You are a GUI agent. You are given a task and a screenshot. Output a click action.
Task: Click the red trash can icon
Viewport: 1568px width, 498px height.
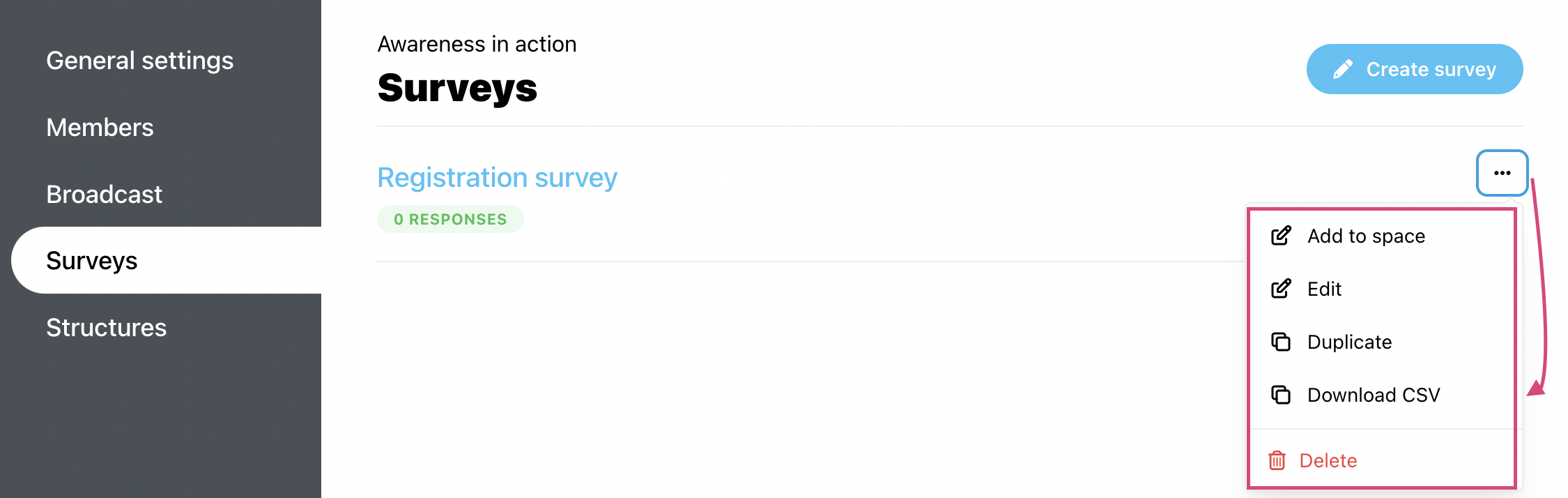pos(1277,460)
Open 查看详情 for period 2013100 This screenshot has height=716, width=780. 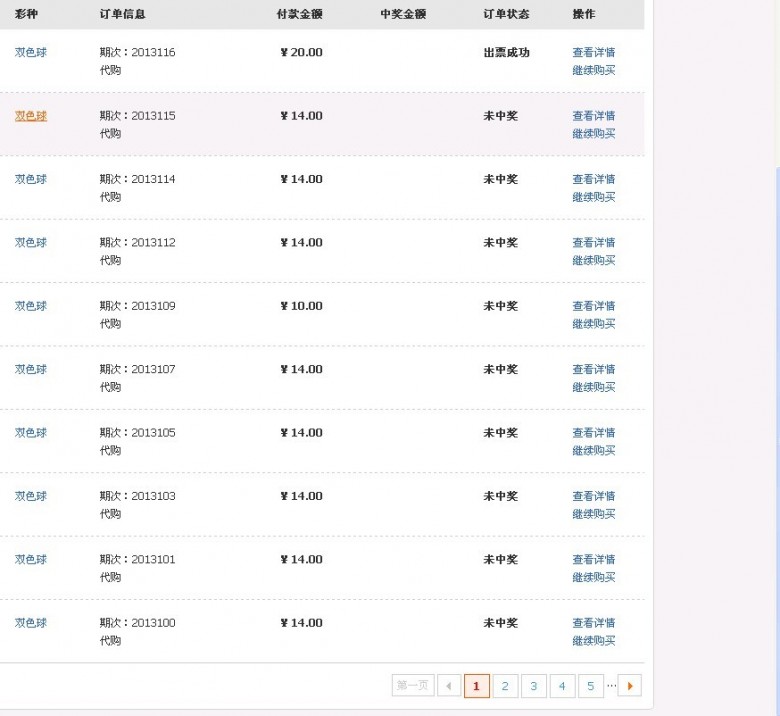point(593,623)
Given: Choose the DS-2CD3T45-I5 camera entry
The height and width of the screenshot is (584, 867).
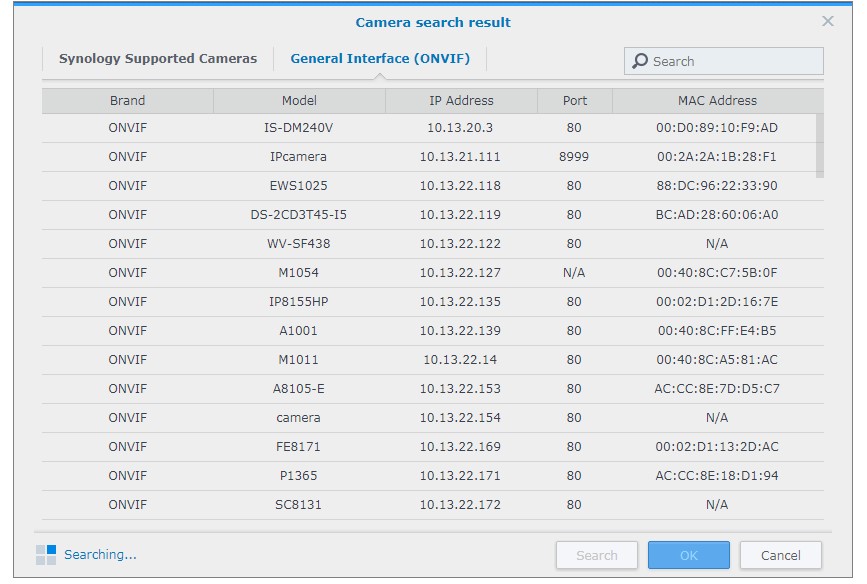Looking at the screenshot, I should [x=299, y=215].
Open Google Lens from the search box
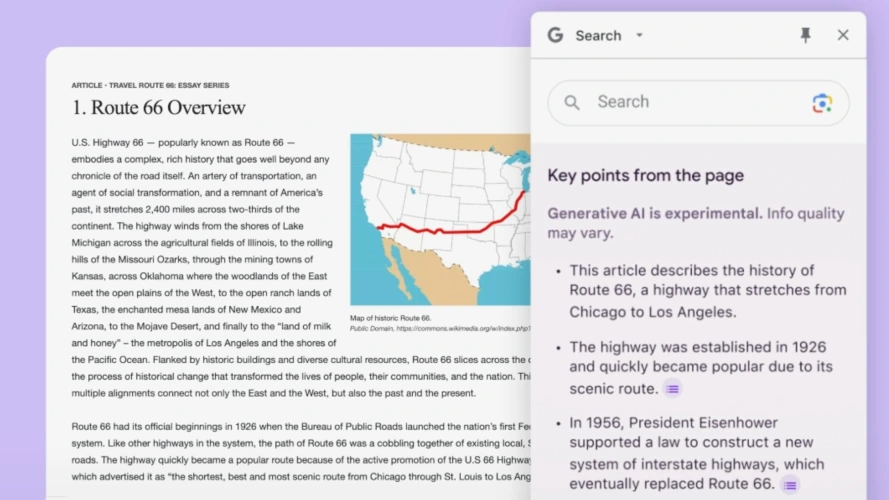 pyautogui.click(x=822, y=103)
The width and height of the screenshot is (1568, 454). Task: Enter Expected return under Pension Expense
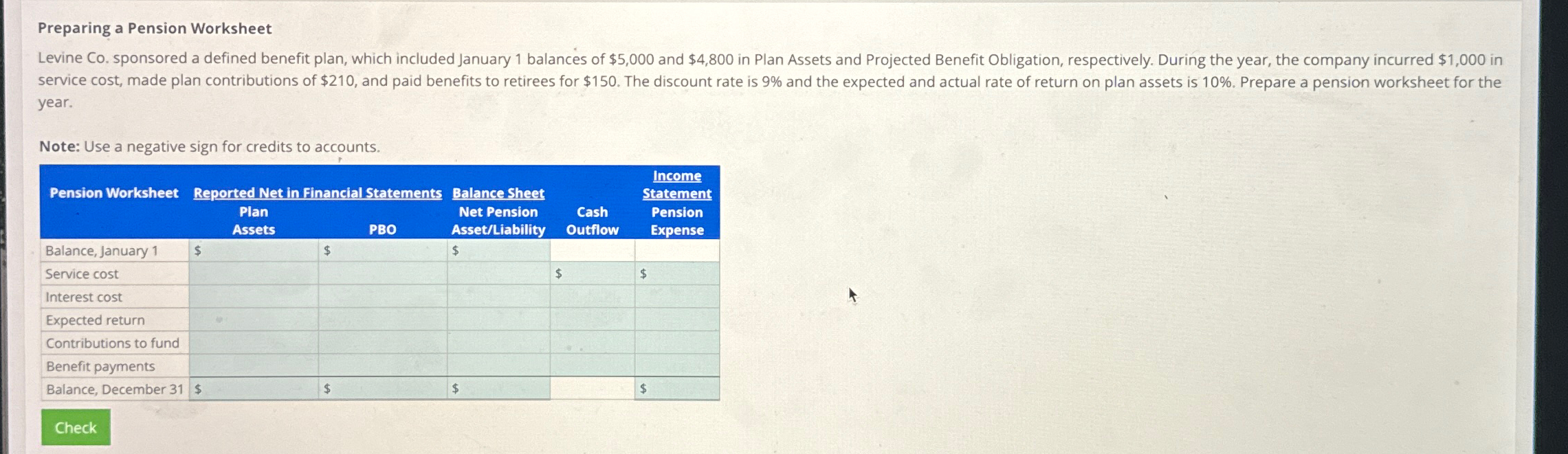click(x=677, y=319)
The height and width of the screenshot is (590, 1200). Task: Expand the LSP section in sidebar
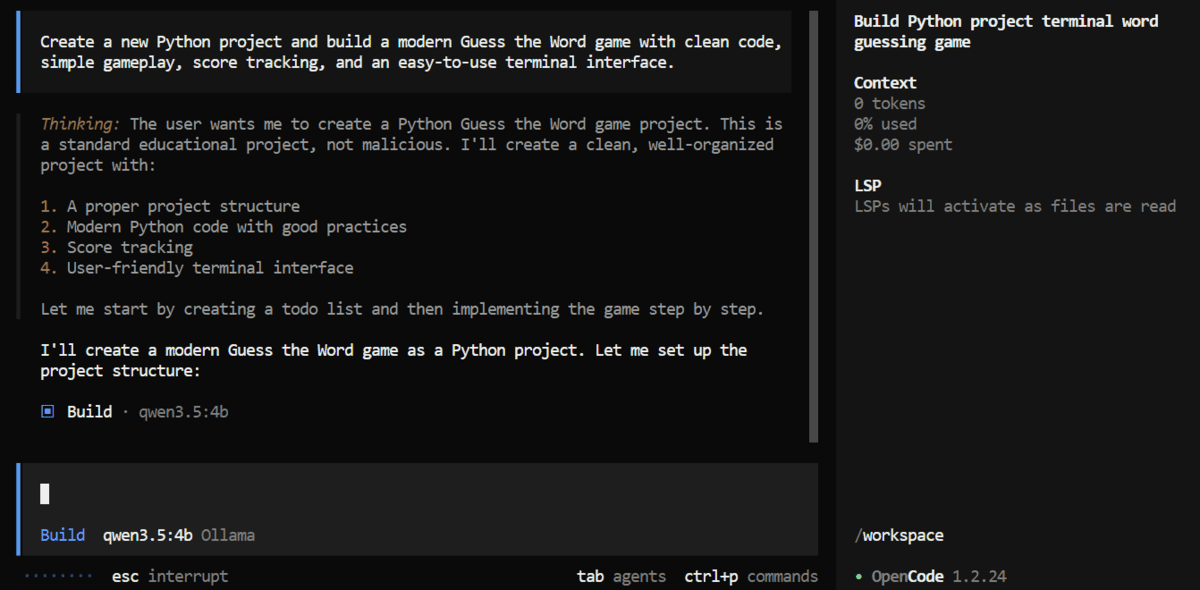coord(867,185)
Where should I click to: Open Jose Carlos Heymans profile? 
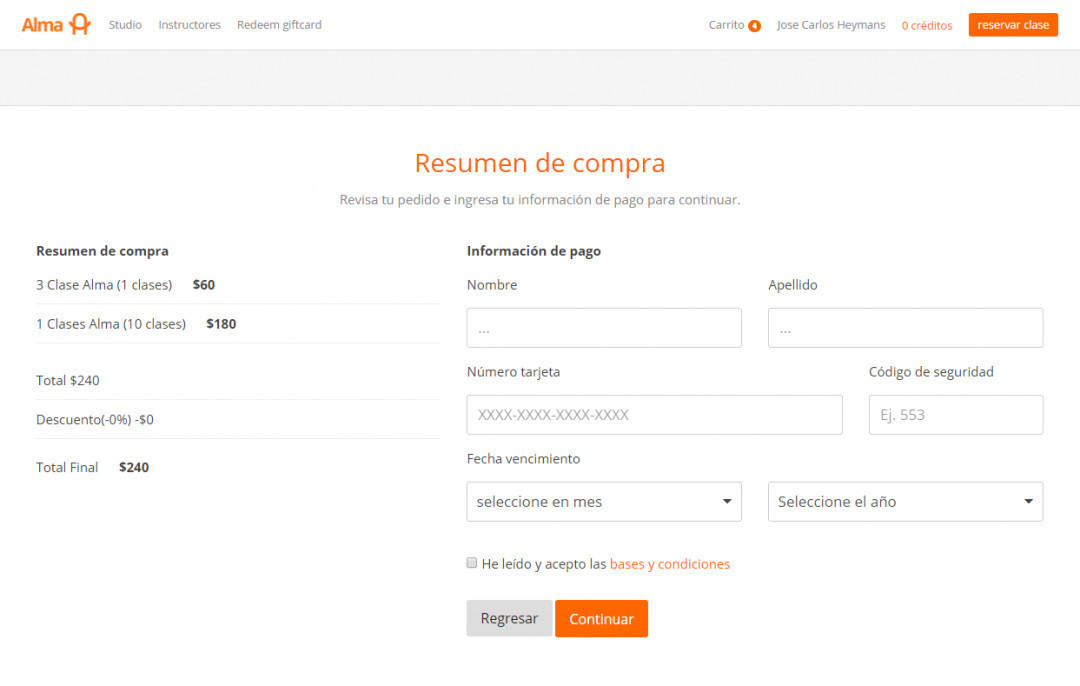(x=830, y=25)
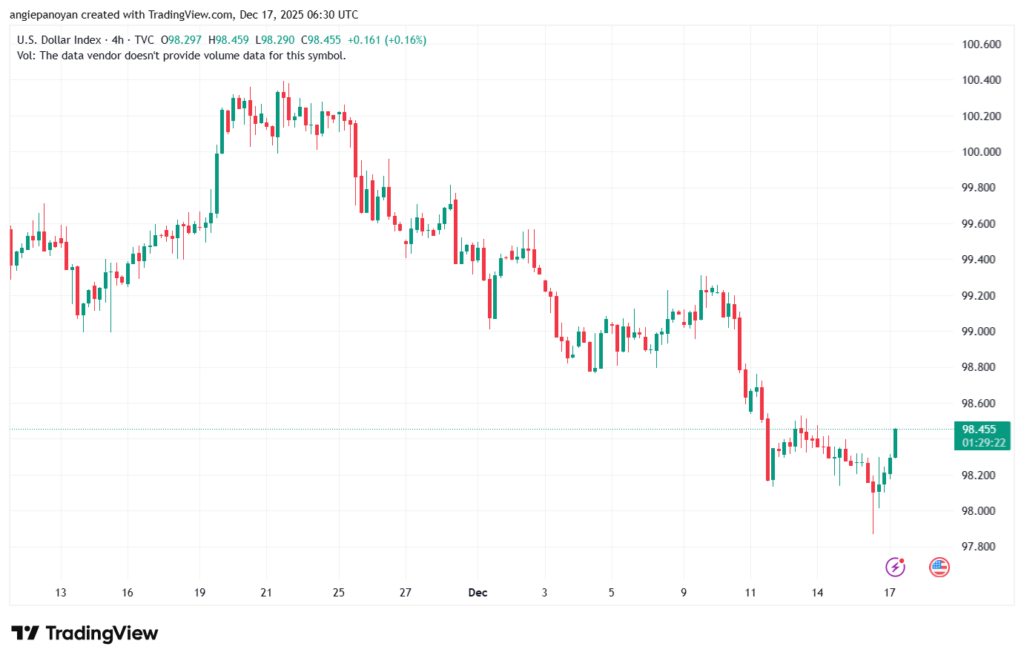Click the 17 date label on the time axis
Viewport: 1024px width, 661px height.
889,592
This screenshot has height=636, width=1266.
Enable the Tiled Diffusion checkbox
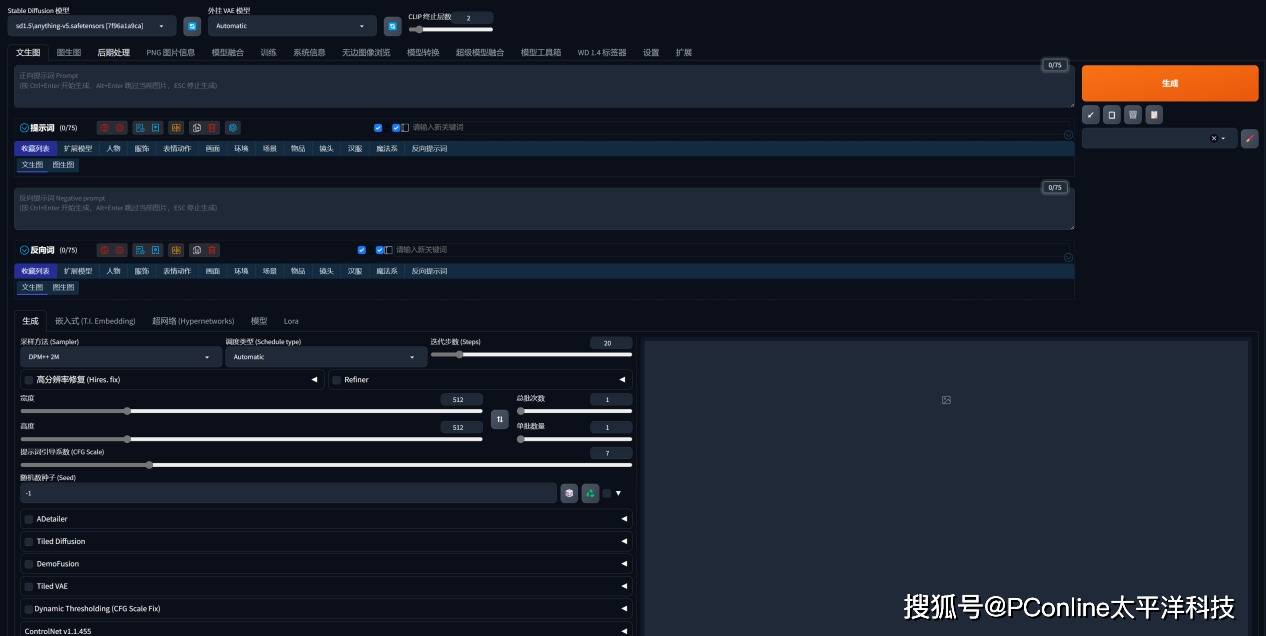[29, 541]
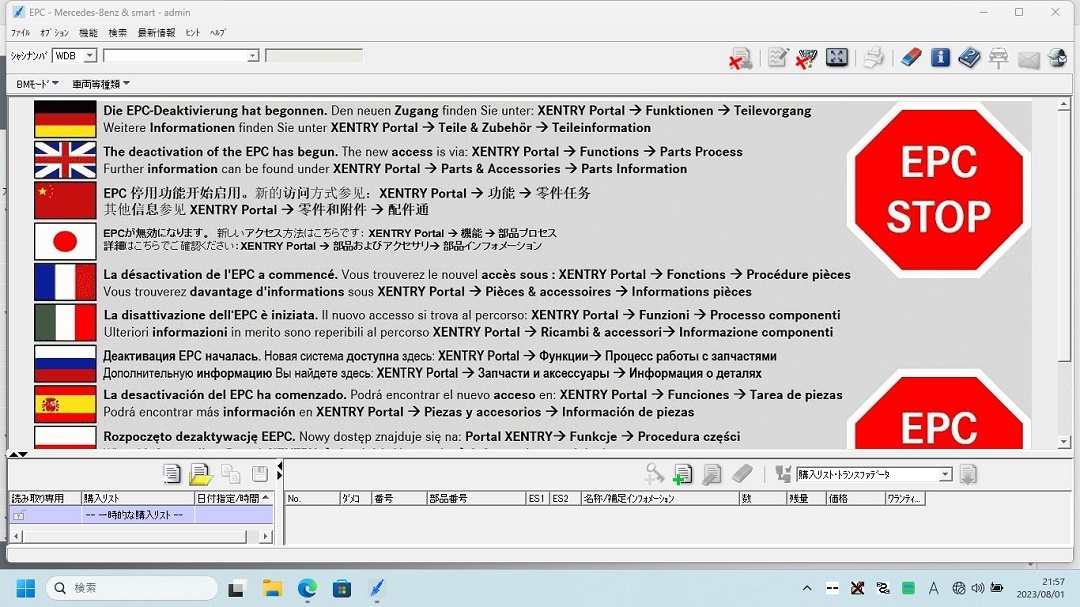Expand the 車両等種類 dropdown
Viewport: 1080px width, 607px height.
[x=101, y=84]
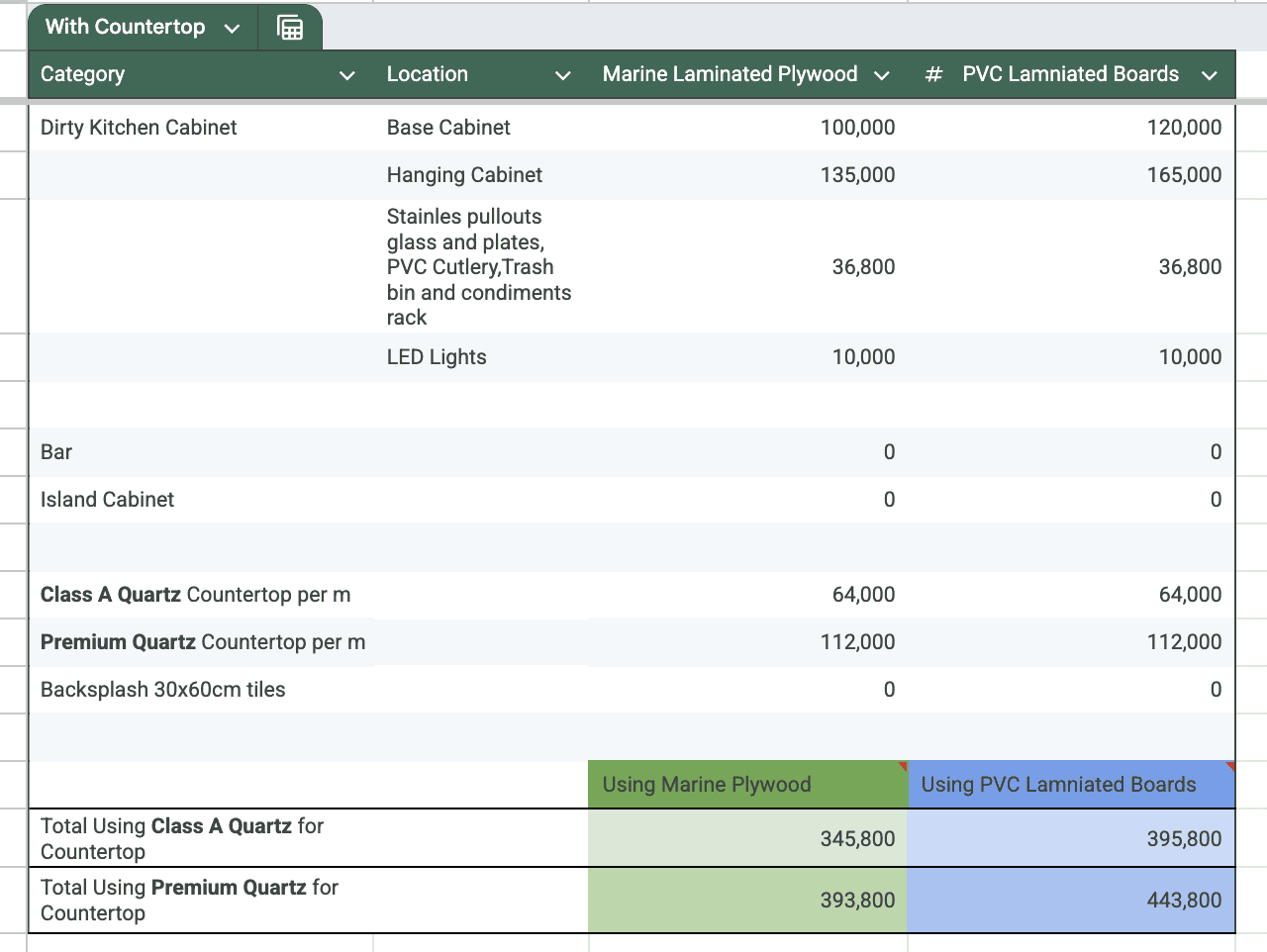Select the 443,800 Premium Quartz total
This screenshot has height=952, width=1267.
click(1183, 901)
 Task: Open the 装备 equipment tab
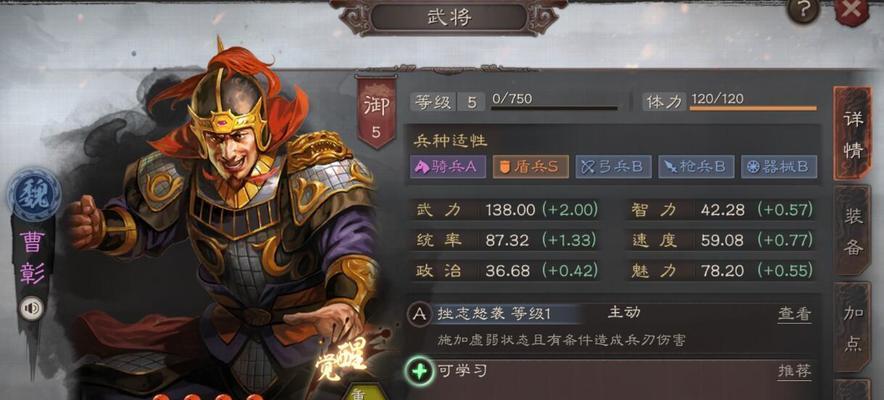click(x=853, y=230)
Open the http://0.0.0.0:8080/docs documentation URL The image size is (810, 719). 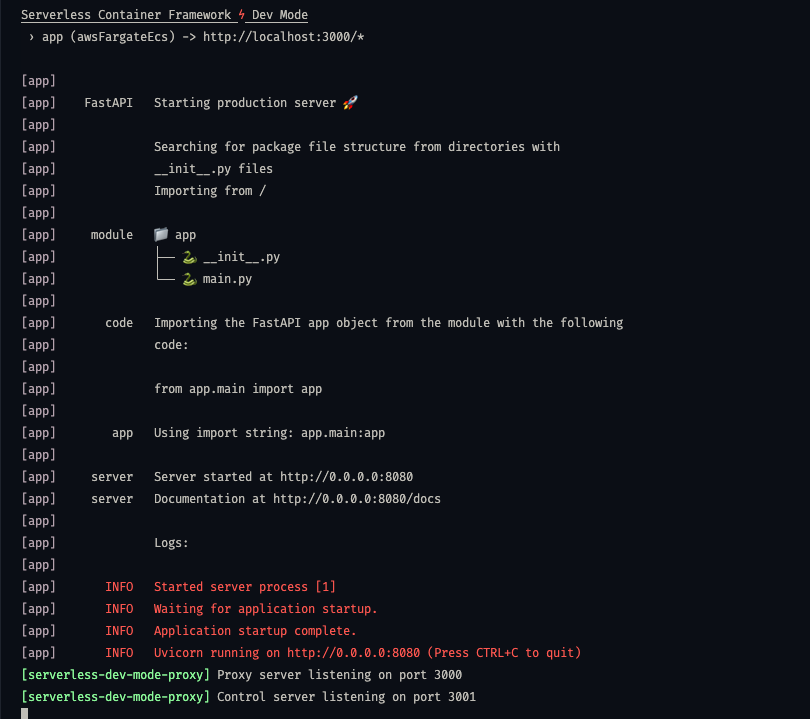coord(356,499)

+-------+

Pictures aside, return exactly the lines from the data above, starting at the line that has "Where should I" and ending at the line that has "This screenshot has height=636, width=1266.", both included.

Where should I click to: Open Jose Carlos Heymans profile? 
(x=830, y=25)
Click the 17 date label on the time axis
Viewport: 1024px width, 661px height.
889,592
This screenshot has height=636, width=1266.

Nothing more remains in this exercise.